What to do: Word for word, repeat the entries, minus the pictures.

Extracted records:
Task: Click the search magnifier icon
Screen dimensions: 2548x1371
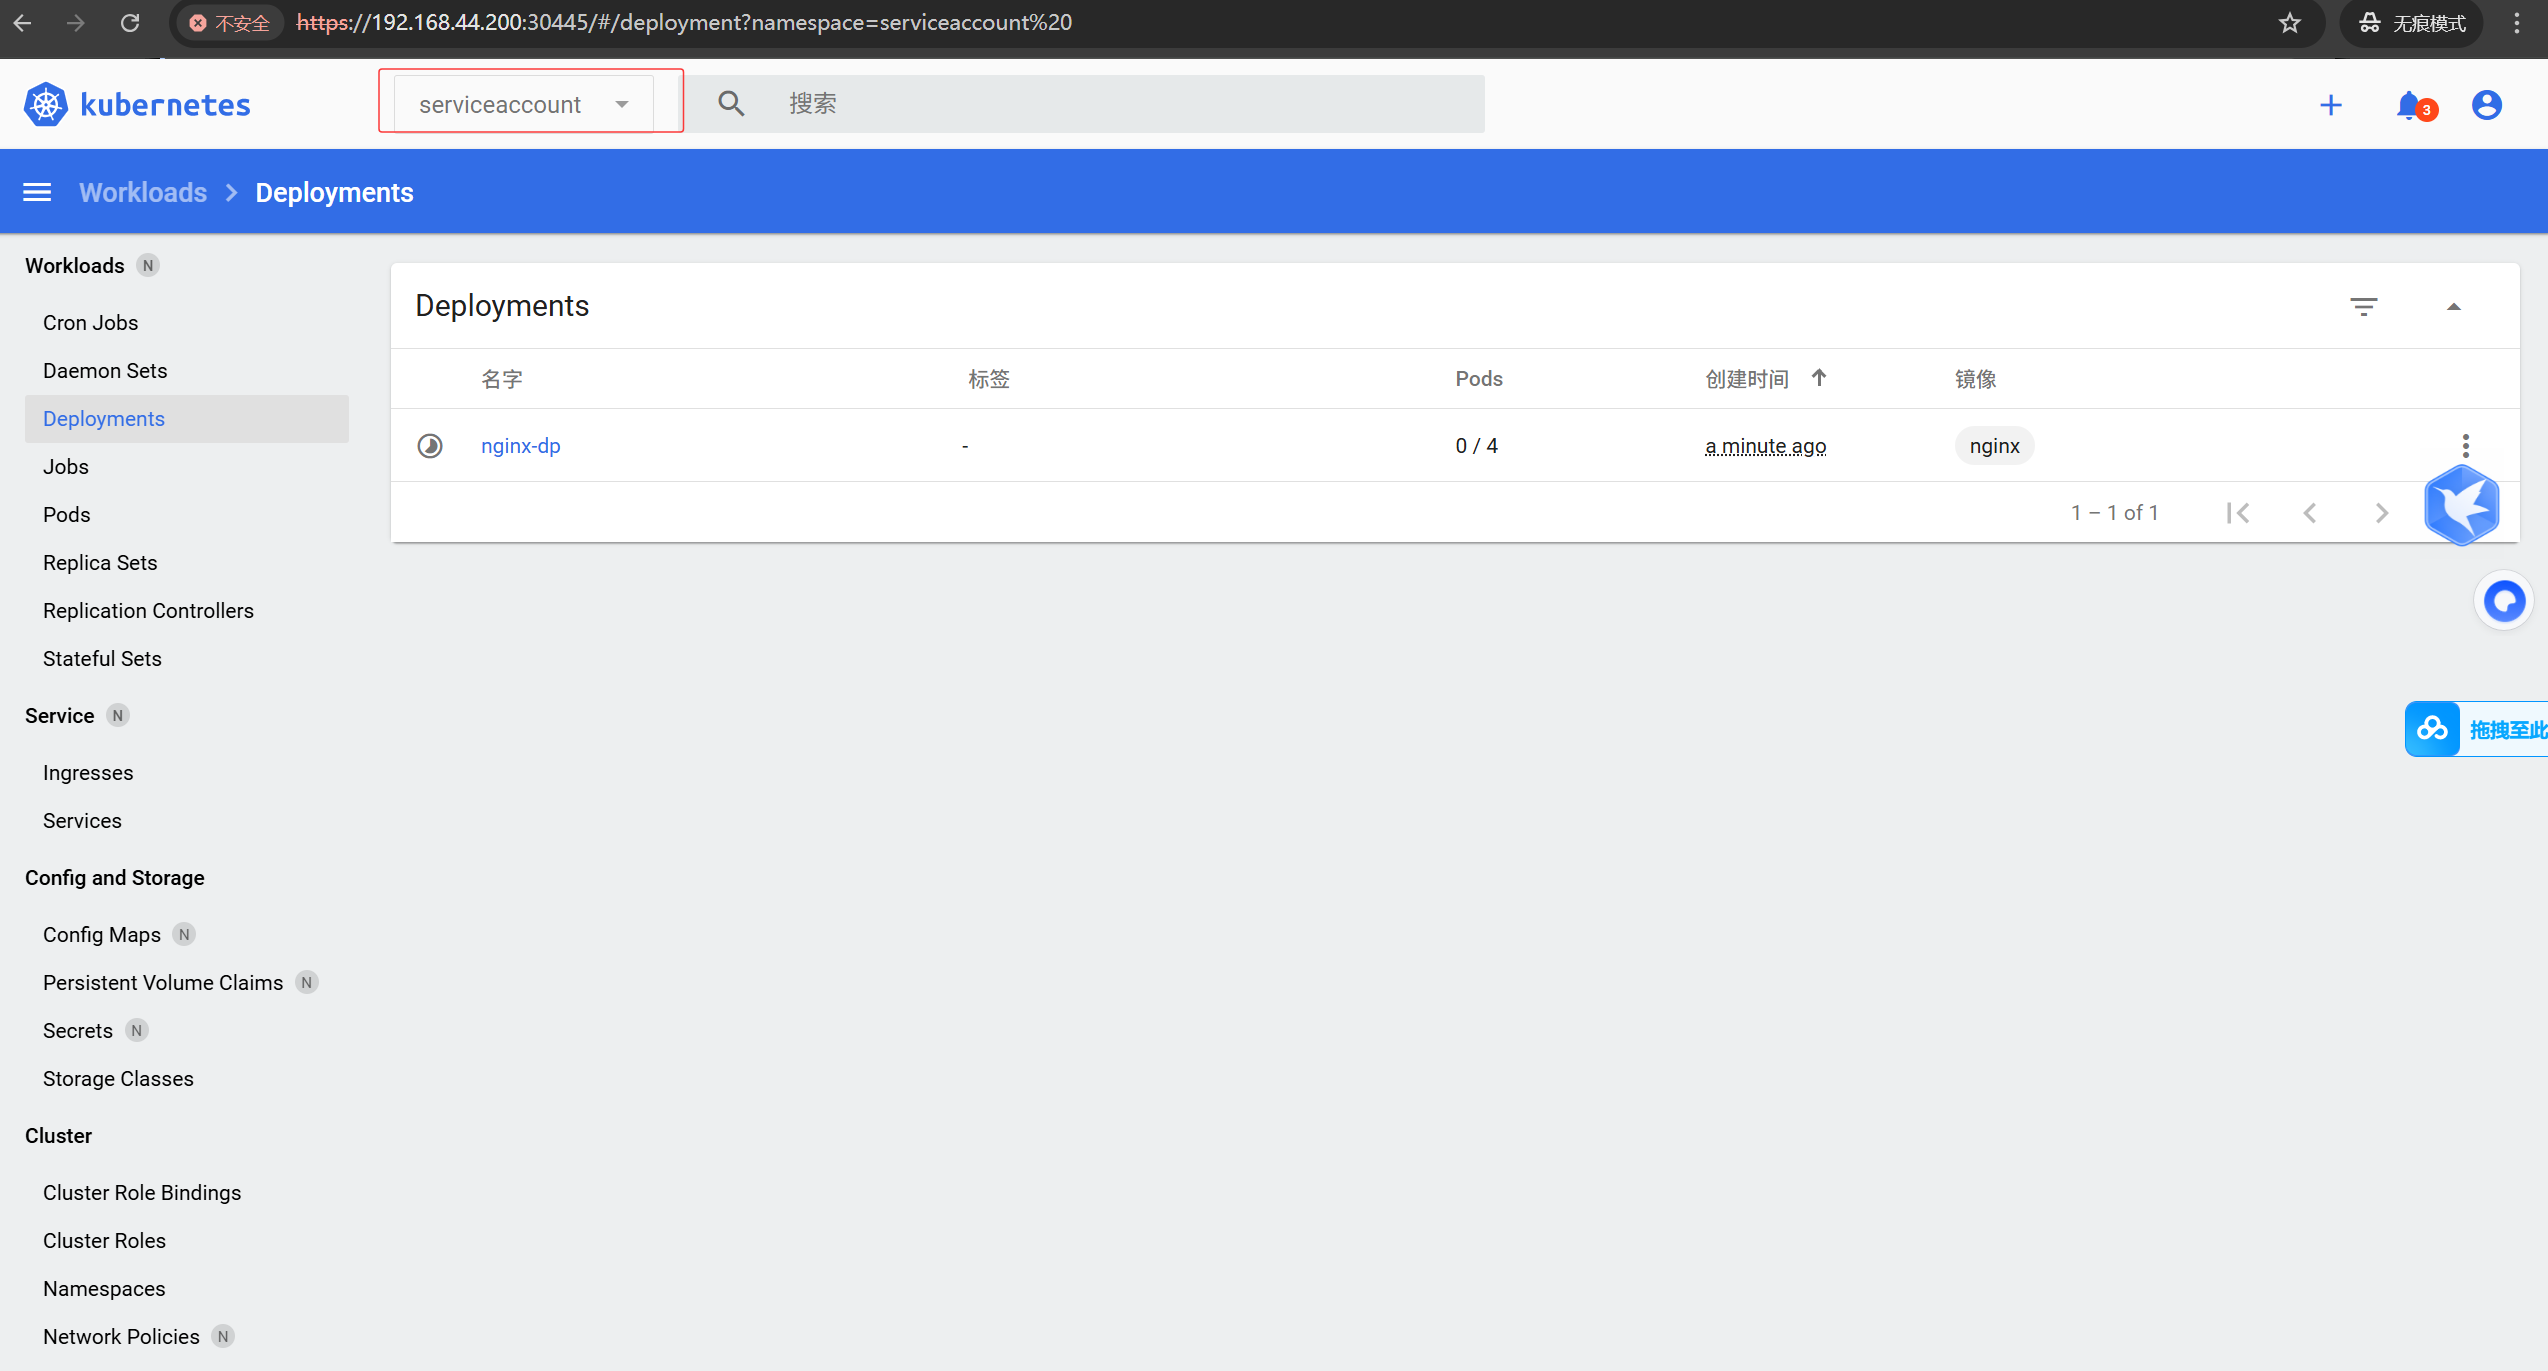Action: click(731, 104)
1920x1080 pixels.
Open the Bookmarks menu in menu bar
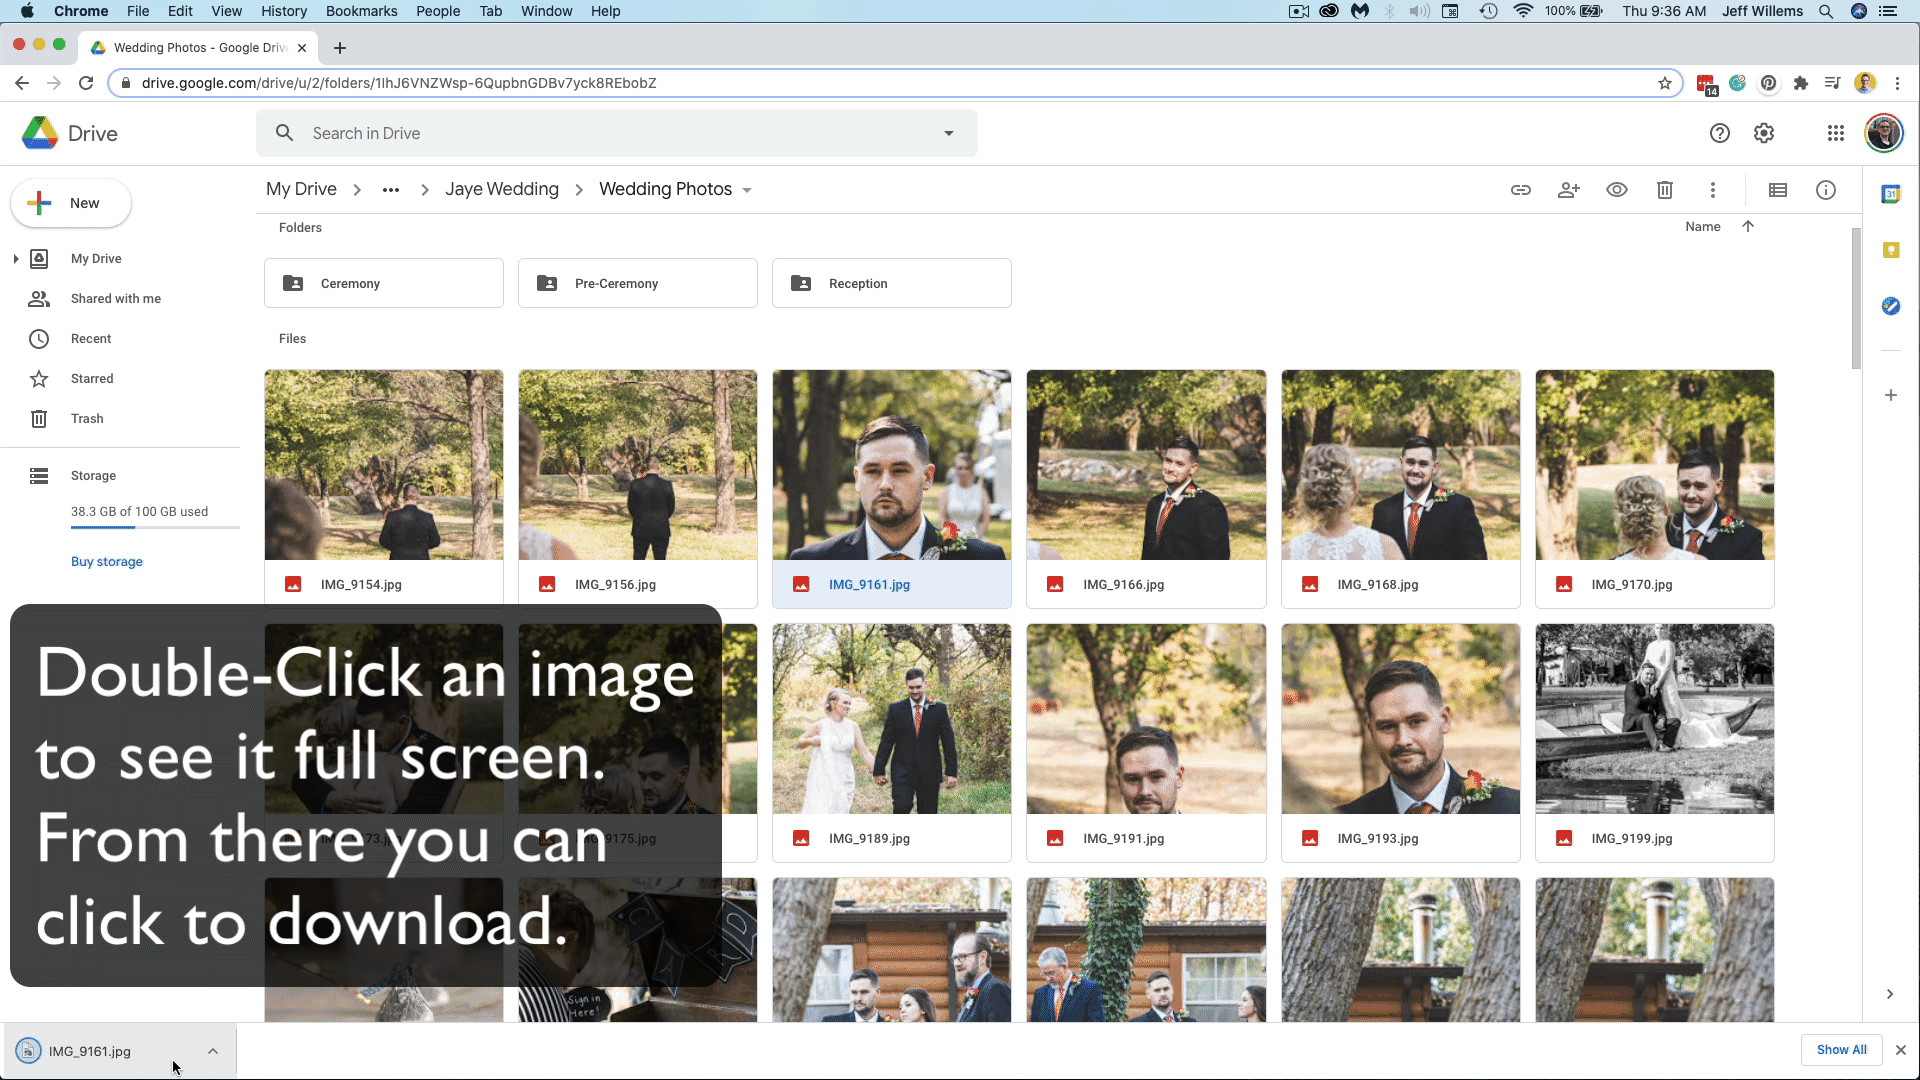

Worked solution:
Task: Click the search magnifier icon
Screen dimensions: 2548x1371
Action: click(731, 104)
1920x1080 pixels.
Open the Bookmarks menu in menu bar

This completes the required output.